Task to carry out
Copy the lines below exactly, starting at the line with "Given: Open the Casino En Direct menu" and ending at the line with "Looking at the", both included. Leave out the pictures.

Dataset rows
↓

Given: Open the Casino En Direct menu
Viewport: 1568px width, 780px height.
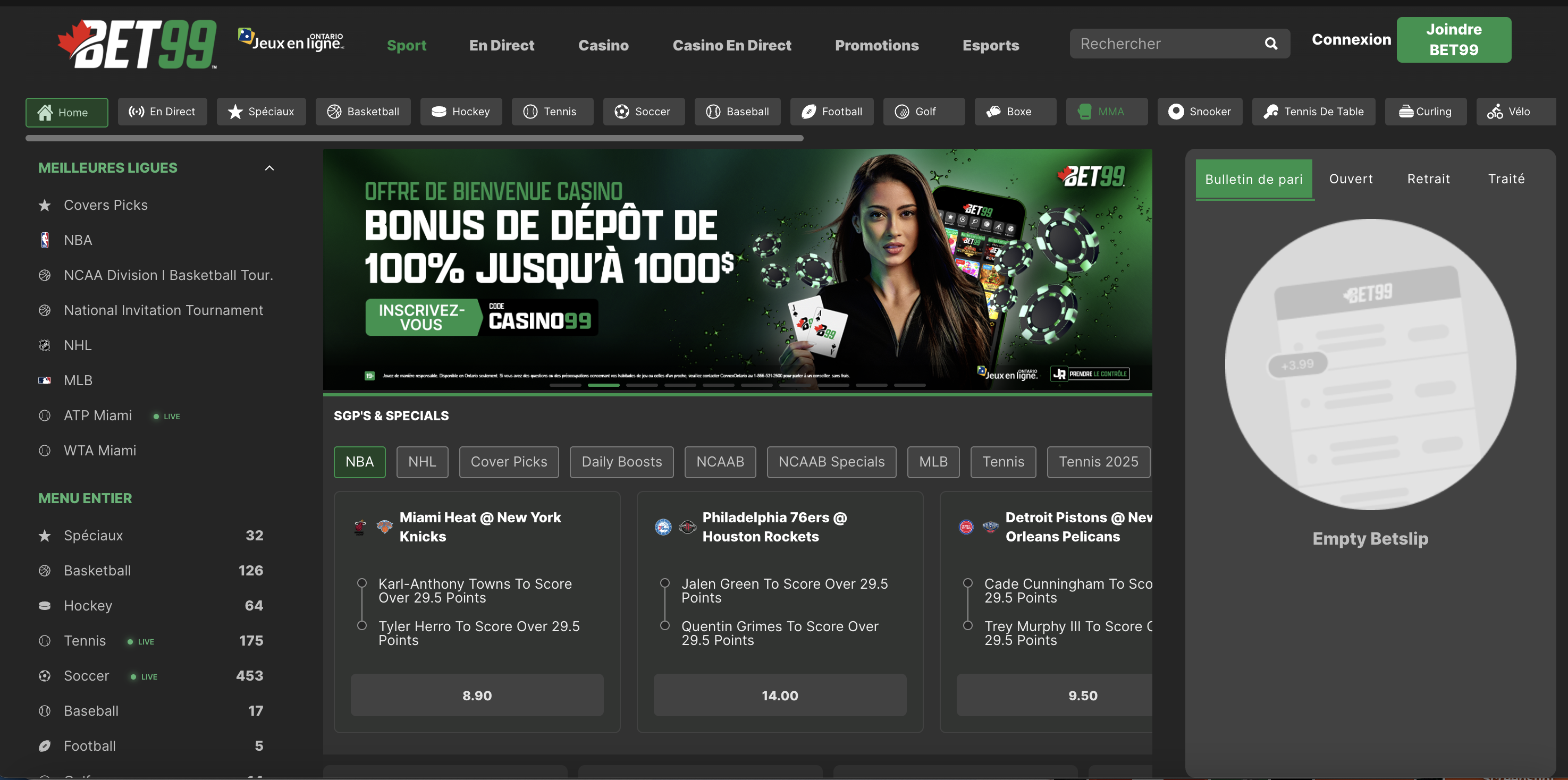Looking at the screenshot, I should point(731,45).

↑
↓

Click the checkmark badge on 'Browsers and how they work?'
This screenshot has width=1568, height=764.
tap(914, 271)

↑

Result for this task
Given: Open the Casino En Direct menu
Viewport: 1568px width, 780px height.
Looking at the screenshot, I should point(731,45).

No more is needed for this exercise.